▶ [Directions for this task]:
Rewrite everything from the line containing "Given: Click the green refresh icon" down to the end of these lines, changing "Click" to "Tap" and leaving all else untouched. Return only that stretch of lines.

─── Given information ───

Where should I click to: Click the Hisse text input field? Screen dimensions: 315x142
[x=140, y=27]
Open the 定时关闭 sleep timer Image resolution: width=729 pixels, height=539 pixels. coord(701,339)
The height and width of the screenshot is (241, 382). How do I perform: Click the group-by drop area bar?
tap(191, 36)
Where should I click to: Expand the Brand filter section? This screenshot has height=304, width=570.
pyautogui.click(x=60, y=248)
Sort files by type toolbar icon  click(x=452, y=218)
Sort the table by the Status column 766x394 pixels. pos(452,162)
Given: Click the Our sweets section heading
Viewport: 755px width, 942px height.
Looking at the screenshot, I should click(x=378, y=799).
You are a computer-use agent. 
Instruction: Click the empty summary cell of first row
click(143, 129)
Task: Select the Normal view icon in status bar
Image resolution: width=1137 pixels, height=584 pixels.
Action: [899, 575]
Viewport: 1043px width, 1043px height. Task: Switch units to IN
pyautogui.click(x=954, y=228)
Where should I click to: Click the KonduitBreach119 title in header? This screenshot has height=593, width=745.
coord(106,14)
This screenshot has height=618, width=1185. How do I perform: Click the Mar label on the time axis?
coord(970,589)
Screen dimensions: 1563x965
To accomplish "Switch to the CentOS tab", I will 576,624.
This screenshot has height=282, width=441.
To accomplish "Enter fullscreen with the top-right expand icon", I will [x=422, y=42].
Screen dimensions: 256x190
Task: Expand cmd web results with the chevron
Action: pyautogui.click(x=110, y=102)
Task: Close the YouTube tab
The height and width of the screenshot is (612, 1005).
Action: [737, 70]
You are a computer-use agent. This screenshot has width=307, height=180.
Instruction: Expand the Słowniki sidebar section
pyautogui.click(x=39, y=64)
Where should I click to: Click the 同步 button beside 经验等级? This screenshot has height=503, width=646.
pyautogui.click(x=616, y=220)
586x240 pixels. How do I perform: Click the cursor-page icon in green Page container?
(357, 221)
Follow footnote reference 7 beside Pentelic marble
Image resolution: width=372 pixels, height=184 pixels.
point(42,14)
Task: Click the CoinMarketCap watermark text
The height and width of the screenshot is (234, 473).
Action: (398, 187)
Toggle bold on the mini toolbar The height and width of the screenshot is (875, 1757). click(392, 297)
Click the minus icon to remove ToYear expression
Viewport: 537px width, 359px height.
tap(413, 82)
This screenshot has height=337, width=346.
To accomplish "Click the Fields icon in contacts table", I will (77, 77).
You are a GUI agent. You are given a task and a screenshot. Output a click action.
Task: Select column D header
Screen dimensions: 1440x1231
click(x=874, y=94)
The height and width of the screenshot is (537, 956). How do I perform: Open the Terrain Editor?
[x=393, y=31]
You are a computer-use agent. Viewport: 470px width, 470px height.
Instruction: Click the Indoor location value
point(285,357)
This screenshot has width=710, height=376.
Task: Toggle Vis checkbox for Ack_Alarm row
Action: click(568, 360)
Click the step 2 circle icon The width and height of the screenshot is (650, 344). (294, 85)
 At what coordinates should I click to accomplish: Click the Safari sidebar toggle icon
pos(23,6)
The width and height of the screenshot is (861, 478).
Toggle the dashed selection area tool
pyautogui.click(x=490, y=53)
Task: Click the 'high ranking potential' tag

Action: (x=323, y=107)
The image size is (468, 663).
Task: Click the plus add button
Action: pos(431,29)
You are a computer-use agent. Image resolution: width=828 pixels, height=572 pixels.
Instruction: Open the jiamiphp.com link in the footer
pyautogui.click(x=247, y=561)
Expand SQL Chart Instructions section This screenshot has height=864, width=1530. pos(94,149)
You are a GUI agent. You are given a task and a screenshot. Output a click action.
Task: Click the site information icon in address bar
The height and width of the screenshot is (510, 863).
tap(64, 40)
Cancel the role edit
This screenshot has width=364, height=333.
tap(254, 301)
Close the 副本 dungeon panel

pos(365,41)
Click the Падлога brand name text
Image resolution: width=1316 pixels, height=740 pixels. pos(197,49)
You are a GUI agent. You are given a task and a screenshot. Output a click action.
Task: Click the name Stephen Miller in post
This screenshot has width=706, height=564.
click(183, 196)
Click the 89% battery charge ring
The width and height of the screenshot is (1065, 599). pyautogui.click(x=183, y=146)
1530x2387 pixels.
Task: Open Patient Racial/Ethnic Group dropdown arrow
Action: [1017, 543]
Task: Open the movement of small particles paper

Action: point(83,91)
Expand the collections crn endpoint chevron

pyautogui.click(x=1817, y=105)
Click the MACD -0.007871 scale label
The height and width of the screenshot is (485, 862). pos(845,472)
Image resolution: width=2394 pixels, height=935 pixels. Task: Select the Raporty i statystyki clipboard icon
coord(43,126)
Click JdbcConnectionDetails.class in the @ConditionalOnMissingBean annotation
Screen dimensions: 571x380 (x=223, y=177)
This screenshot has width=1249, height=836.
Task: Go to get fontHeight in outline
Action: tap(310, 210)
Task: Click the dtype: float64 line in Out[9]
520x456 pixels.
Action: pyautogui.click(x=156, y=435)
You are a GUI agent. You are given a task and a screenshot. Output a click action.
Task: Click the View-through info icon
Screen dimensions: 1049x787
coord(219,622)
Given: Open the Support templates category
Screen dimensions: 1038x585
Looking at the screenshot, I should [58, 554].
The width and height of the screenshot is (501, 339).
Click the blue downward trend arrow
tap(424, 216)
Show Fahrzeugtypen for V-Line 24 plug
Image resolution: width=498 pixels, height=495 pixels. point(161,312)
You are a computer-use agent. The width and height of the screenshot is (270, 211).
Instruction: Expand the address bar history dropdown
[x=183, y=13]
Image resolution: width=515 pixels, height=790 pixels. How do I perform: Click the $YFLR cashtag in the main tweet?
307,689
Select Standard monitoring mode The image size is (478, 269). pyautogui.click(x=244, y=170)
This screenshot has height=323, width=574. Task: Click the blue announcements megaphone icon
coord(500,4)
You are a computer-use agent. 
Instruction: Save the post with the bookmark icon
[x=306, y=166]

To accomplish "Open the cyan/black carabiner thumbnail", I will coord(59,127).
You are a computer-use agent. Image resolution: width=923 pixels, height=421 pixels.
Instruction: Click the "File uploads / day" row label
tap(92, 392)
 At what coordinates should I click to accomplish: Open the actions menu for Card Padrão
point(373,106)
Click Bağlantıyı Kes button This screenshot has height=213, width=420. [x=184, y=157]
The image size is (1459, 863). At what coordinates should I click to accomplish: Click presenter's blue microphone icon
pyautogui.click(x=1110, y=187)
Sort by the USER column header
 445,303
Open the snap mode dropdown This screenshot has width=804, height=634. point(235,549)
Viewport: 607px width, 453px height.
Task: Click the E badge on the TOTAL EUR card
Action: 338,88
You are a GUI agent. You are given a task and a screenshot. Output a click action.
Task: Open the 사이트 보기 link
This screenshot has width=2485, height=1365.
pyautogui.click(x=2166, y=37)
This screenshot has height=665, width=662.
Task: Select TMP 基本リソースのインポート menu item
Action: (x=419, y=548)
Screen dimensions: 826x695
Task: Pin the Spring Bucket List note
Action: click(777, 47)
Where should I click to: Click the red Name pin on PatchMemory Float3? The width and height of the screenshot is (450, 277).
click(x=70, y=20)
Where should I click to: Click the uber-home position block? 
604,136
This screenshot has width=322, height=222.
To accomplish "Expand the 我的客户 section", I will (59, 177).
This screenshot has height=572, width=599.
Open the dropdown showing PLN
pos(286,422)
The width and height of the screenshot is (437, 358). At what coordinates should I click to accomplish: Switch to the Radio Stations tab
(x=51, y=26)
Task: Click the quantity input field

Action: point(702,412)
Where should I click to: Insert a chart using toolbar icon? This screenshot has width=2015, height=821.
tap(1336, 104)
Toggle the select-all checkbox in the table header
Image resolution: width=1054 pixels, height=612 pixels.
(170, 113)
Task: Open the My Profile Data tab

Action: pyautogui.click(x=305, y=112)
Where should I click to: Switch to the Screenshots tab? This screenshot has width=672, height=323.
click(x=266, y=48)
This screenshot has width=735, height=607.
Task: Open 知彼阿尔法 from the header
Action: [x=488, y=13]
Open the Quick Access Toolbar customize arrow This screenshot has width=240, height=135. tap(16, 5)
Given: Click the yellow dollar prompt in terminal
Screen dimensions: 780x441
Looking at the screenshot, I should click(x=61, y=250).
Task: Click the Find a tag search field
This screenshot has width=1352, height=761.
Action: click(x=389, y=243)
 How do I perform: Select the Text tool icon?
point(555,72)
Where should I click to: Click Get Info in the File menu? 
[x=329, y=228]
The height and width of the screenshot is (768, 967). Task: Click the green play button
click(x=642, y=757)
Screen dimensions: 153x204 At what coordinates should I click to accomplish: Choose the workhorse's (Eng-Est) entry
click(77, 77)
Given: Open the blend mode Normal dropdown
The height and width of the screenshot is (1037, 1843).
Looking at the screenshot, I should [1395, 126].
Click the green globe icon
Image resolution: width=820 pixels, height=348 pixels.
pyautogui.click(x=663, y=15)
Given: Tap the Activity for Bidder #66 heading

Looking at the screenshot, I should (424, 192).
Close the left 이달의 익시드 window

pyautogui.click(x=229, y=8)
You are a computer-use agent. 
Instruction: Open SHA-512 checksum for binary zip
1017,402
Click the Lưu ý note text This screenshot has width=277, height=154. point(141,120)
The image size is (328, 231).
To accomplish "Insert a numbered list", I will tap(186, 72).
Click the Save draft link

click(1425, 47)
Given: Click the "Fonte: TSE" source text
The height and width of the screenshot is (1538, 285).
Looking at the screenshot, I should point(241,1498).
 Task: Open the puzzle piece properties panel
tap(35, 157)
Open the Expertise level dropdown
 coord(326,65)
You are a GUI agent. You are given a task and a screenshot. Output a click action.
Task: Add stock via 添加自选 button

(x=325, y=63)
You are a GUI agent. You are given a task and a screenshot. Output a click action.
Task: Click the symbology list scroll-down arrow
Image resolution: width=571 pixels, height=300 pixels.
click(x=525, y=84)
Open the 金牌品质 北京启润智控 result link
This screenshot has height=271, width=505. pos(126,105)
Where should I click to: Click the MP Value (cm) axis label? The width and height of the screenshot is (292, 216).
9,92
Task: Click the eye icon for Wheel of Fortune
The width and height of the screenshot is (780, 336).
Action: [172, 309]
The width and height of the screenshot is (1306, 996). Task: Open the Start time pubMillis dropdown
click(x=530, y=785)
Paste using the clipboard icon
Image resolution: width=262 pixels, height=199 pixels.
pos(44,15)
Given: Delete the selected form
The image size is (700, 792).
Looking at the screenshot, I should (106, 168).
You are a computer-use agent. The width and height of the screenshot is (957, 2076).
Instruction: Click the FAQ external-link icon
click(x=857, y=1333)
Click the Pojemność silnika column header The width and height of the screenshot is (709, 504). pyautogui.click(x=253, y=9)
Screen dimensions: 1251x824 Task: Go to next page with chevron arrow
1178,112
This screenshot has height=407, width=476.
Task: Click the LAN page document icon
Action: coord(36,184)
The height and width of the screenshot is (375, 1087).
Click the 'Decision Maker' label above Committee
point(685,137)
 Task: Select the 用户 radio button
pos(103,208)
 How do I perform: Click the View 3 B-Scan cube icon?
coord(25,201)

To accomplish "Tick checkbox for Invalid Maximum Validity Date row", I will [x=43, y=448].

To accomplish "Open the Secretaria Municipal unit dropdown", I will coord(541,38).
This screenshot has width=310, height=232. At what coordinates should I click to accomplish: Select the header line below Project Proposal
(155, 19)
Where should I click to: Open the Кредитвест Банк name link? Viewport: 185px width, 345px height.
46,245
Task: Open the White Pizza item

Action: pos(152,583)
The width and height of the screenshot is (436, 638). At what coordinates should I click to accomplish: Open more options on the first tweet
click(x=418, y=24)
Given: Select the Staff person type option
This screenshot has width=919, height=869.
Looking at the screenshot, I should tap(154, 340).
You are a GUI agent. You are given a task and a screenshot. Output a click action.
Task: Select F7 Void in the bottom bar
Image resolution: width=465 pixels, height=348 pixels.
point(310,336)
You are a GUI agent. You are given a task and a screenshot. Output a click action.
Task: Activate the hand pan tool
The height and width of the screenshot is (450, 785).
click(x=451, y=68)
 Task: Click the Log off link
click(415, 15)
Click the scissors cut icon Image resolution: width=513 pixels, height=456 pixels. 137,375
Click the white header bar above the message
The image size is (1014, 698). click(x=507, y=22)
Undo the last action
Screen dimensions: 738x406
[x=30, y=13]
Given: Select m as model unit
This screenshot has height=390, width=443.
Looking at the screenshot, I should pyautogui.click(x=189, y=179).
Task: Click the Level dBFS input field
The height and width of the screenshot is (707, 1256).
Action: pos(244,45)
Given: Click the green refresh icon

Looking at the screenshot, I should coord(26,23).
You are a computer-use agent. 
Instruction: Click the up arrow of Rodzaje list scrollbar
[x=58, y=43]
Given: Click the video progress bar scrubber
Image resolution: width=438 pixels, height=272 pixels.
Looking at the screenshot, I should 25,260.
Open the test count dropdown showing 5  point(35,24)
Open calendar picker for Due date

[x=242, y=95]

───

▶ [Worked solution]:
Given: Tap the green refresh icon

Looking at the screenshot, I should coord(26,23).
You are a computer-use agent. 
Instruction: Tap the up arrow of Rodzaje list scrollbar
[x=58, y=43]
Given: Tap the video progress bar scrubber
Image resolution: width=438 pixels, height=272 pixels.
Looking at the screenshot, I should 25,260.
Open the test count dropdown showing 5  point(35,24)
Open calendar picker for Due date

[x=242, y=95]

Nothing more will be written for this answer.